Voters in the city’s white and more-affluent neighborhoods were less forgiving. By 1994, when Mr. Barry made his last run for mayor, he was soundly repudiated in these areas, but this was more than offset by his strength in such poverty-stricken neighborhoods as Shaw, in the inner city, and Far Southeast Washington, east of the Anacostia River.
For those who harbored resentment that he could still be elected mayor of Washington after a drug conviction and jail sentence, Mr. Barry had this advice: “Get over it!”
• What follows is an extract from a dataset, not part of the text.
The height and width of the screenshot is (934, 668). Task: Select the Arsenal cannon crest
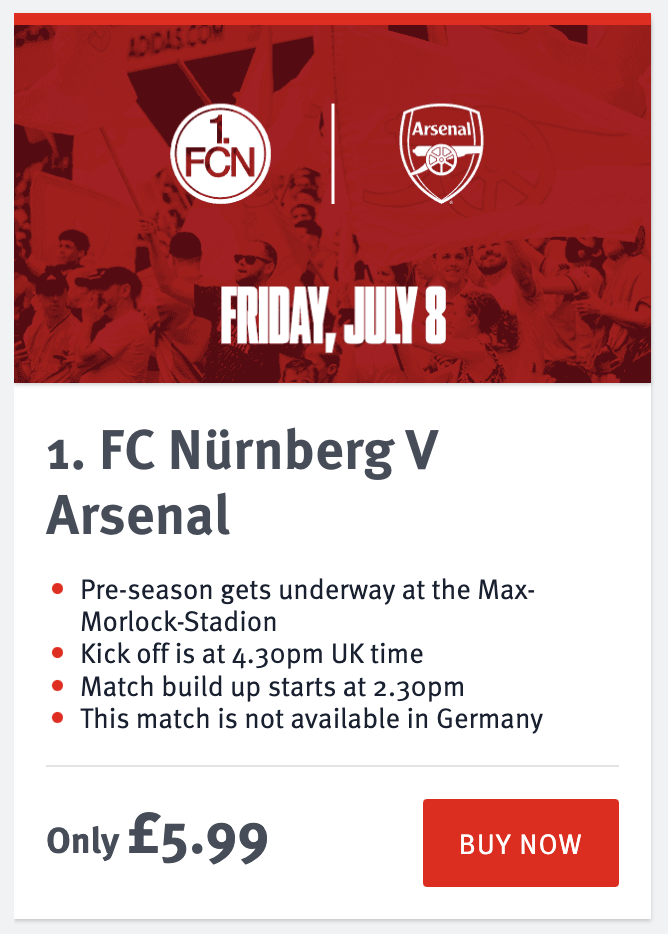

In January 1979, Mr. Barry took the oath of office for the first time as mayor of the District of Columbia, having defeated the city’s first elected mayor, incumbent Walter E. Washington, and D.C. Council Chairman Sterling Tucker in the Democratic primary the previous September.
Mr. Barry ran strongly among white voters west of Rock Creek Park and on Capitol Hill, less so in poor, black areas — just the reverse of what would happen in the years ahead.
In a ceremony rife with symbolism, he was sworn in by U.S. Supreme Court Justice Thurgood Marshall, the first African American to serve on the high court, and Mr. Barry led an inaugural parade down the 14th Street corridor hit by rioting after the 1968 assassination of the Rev. Martin Luther King Jr.
His election coincided with a wave of African American political activism that swept black politicians into the mayor’s office in such cities as Detroit, Philadelphia, Chicago, Los Angeles, Newark, New Orleans and Atlanta, as well as Birmingham, Ala., Gary, Ind., and more than 200 smaller cities in the years between 1965 and 1985.
Marion Barry Jr. was born March 6, 1936, into a family of sharecroppers in the rural hamlet of Itta Bena, Miss. His mother, Mattie Carr, was just shy of her 17th birthday when she married Marion Barry Sr., a strapping sharecropper about 25 years her senior. The marriage disintegrated in conflicts over money and her ambition to flee a life of chopping cotton.
After leaving her husband, she settled in Memphis, where she worked in a slaughterhouse and as a housemaid.
Growing up, the future mayor worked hard at a variety of jobs. He had two newspaper routes and sold a third newspaper on street corners. He waited tables, bagged groceries and inspected soda bottles. He also went to choir practice.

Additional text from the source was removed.